Choose one of the two techniques we saw in class to compute some basic numbers on one of your columns.  Your options are:

 * Use `map` and `filter` and `reduceByKey` with `lambda` functions find min/max values and to count frequencies in one column
 * Use the `Statistics` module to compute count, mean, min/max (don't forget to import it and numpy)
 
It's your choice.

**Answer**

I will choose the first method to find min/max and to count frequencies. Because the data I chose has no numeric columns but one date column.
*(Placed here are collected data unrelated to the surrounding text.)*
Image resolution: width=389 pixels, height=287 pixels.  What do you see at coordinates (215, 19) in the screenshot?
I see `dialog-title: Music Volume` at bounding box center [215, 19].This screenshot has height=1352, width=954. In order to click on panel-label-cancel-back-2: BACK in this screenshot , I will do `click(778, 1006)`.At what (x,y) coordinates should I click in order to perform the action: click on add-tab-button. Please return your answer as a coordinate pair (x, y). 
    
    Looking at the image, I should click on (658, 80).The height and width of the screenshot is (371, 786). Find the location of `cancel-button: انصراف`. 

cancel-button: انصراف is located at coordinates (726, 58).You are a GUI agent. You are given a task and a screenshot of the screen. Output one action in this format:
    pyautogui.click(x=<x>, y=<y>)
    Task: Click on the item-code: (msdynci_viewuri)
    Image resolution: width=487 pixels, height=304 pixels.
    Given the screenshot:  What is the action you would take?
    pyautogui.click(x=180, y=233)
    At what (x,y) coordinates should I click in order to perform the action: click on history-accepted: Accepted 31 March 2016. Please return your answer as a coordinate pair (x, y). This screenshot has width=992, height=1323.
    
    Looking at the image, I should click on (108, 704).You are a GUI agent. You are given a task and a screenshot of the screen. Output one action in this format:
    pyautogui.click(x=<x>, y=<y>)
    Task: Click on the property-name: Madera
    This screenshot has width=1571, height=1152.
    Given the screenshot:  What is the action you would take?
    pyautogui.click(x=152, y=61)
I will find the min and max for 'date' column and count frequencies for 'LobbyingSubjectArea' column.

In [23]:
Lobbyist = data.filter(lambda row: row != header) \
    .map(lambda row: row.split(","))\
    .take(5)

In [24]:
from operator import add

In [25]:
data.filter(lambda row: row != header) \
    .map(lambda row: row.split(","))\
    .map(lambda cols: cols[9],1)\
    .take(5)

['Legal',
 'Economic Development',
 'Technology',
 'Environment',
 'Planning and Building Permits']

In [26]:
count_num = data.filter(lambda row: row != header) \
    .map(lambda row: row.split(",")) \
    .map(lambda cols: (cols[9], 1)) \
    .reduceByKey(add) \
    .takeOrdered(40,key=lambda pair: -pair[1])
for lobbist_firm, count in count_num:
    print("{}\t{}".format(count, lobbist_firm))

13843	Planning and Building Permits
2173	Economic Development
1619	Transportation
1171	City Employee Benefits
1101	Housing/Property Tax
895	Public Safety
827	Technology
716	Health
677	Government Administration
519	Public Utilities
363	Accessibility
279	Recreation and Parks
261	Public Works
248	Environment
218	Legal
80	Social Services
51	Education
46	Open Government
46	Airport
35	Arts
28	Human Rights
14	Elections
13	Animal Welfare
1	Library


In [27]:
Lobbyist = data.filter(lambda row: row != header) \
    .map(lambda row: row.split(","))

In [28]:
lobby_date = Lobbyist.map(lambda cols: cols[0])

In [29]:
lobby_date.min()

'2010-01-01'

In [30]:
lobby_date.max()

'2017-09-30'

### Q2.5 - Evaluate

How did it go?  Did it work as you expected?  Did you run into any issues?

What do you like about using Spark?  Or do you dislike it?

**Answer**

It went with some mistakes at first. I found it was because the data quality issue that data that contains commas would be splitted when doing map jobs to split columns. I went back to the Q1.4 to re-do the data wrangling. At last, it worked well.

I like the speed of Spark. However, it is not so intuitive compared to command line. I believe I should make more efforts to be familiar with it.